Francesco Napolitano è il presidente dell’associazione “Risveglio” di Roma.
Grazie ad essa, in diverse strutture preposte, come “Casa Iride” e “Centro Adelphi”, sono assistiti malati gravi, persone in stato vegetativo, minima coscienza o che stanno uscendo dagli stadi di coma e stanno riabilitandosi.
“Invito a venire a vedere i nostri ospiti: mai, in vent’anni, abbiamo ricevuto richieste di farla finita o rimpianto per essere stati assistiti in chi ha superato lo stato vegetativo: prevale in tutti una vitalità prorompente” -dice Napolitano.

“Non è un caso che, quando ci fu la vicenda di Eluana Englaro, le nostre famiglie abbiano manifestato davanti a Montecitorio, per salvare la ragazza, perché si sentivano defraudate del criterio della dignità della vita. La domanda era: stiamo assistendo invano i nostri cari? Siamo pazzi a prenderci cura in modo totalizzante dei nostri parenti?”.
Per queste persone non c’è quell’attenzione mediatica, che è sempre presente quando qualcuno decide di rinunciare alla lotta e invoca l’intervento delle autorità, per definire una sorta di libertà sulla possibilità di vivere o morire.

Sono tante i disabili/malati che, invece, vogliono vivere e hanno bisogno del sostegno di tutti e delle autorità, soprattutto, perché i familiari siano messi in grado di occuparsi di loro, di queste anime deboli, ma pulsanti, in condizioni di estrema sofferenza, che necessitano di cure urgenti e legittime, per rivendicare, giustamente, una propria e rispettabile dimensione di vita.
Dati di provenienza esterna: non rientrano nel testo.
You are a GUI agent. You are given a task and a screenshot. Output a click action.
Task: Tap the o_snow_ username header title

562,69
Professionisti come Paolo Fogar, presidente della Federazione Nazionale Associazioni Trauma Cranico, cercano di dare voce ai disabili/malati con una carta dei diritti, un documento condiviso con molte altre associazioni, che non lasciano soli i familiari, nato per “tutelare la dignità, la libertà e i diritti delle persone in stato vegetativo e di minima coscienza e di gravi disabilità acquisite”, che prendono le distanze dai sostenitori dell’eutanasia e chiedono che le persone in stato vegetativo o di minima coscienza possano fare un “percorso di cura e assistenza”, grazie al fatto che “la famiglia abbia il diritto di essere accompagnata, sostenuta e formata nel percorso di cura e partecipe nel progetto di vita”.
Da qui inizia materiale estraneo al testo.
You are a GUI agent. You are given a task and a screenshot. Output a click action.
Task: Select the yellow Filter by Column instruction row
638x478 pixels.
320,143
Anche Gian Pietro Salvi, primario di Riabilitazione Neuromotoria e Presidente della Rete Associazioni Riunite per il Trauma Cranico e le Gravi Cerebrolesioni Acquisite, conferma e sottolinea che “Le associazioni fanno un lavoro incredibile per aiutare le persone a vivere al meglio, assistendole sia dal punto di vista fisico, sia psicologico, sia economico. E in tanti anni non abbiamo mai avuto una richiesta “al contrario”, che non fosse per assistere e aiutare chi è nella prova”. “C’è bisogno di maggiore assistenza sul territorio: una volta uscite dagli stadi più gravi e tornate a casa, queste persone hanno tante necessità e le famiglie vanno sostenute nell’assistenza medica e nelle maggiori spese (garze, cerotti, disinfettanti, creme, per non parlare talvolta di badanti) che devono sostenere e che solo poche regioni aiutano a coprire”.

E’ questa la sensibilizzazione che bisogna portare avanti, queste le intenzioni di chi riconosce la vita come sacra e degna di essere vissuta, in ogni suo aspetto e qualunque cosa ci riservi.